On current trends, mobile phone content plays an increasing role in the lives of millions across the globe as users depend on their mobile phones to keep in touch not only with their friends but with world news, sports scores, the latest movies and music, and more.

Mobile content is usually downloaded through WAP sites, but new methods are on the rise. In Italy, 800,000 people are registered users to Passa Parola, an application that allows users to browse a big database for mobile content and directly download it to their handsets. This tool can also be used to recommend content to others, or send content as a gift.

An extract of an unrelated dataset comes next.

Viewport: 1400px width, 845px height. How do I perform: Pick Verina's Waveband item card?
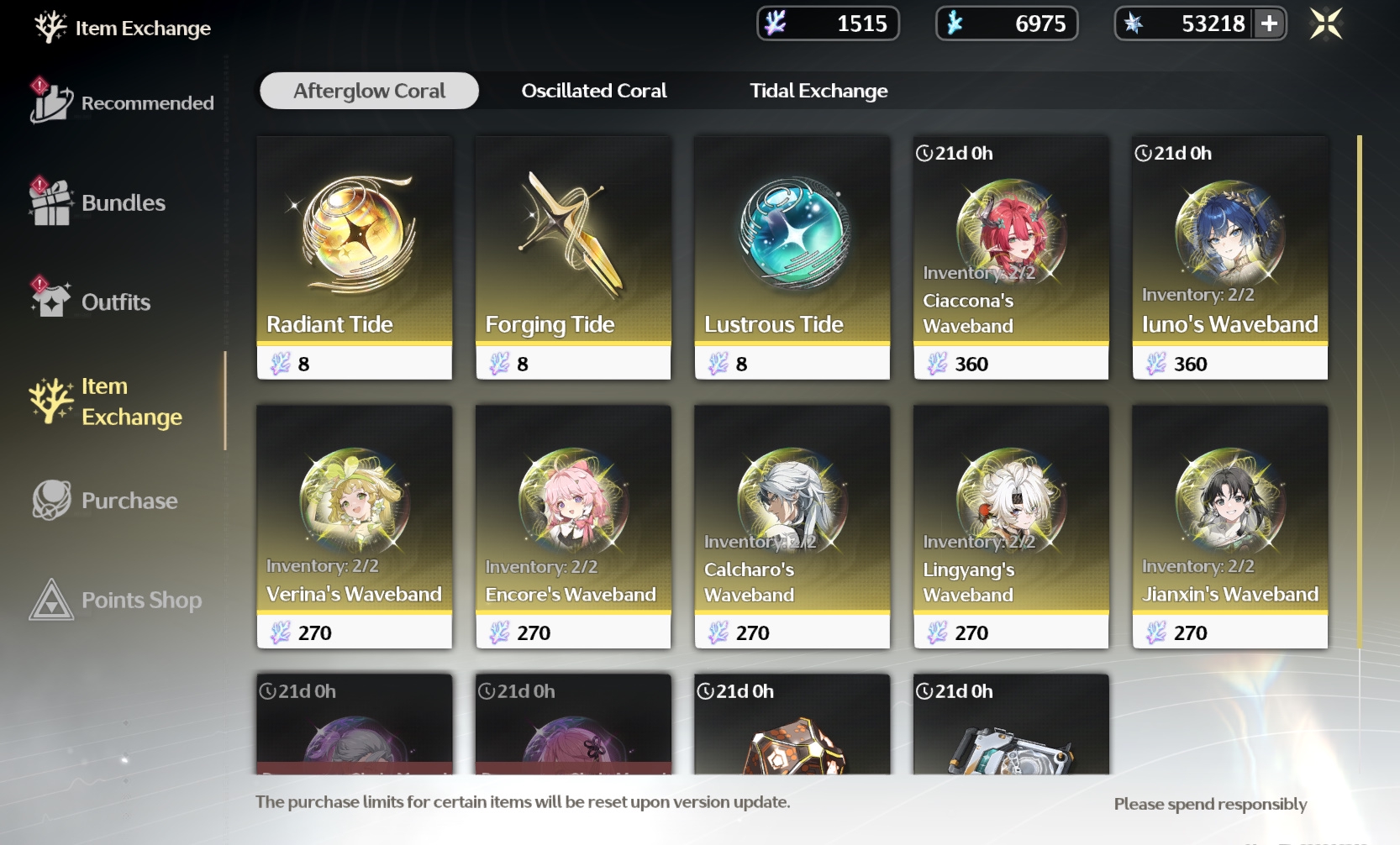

An increasing number of people are also beginning to use applications like Qik to upload and share their videos from their cell phone to the internet. Mobile phone software like Qik allows user to share their videos to their friends through emails, SMS, and even social networking sites like Twitter and Facebook.

A 2016 Pew Research report "The Modem News Consumer" said 70 percent of those ages 18–29 preferred getting news from mobile devices rather than desktops, while the number was 53 percent for persons 30 to 49.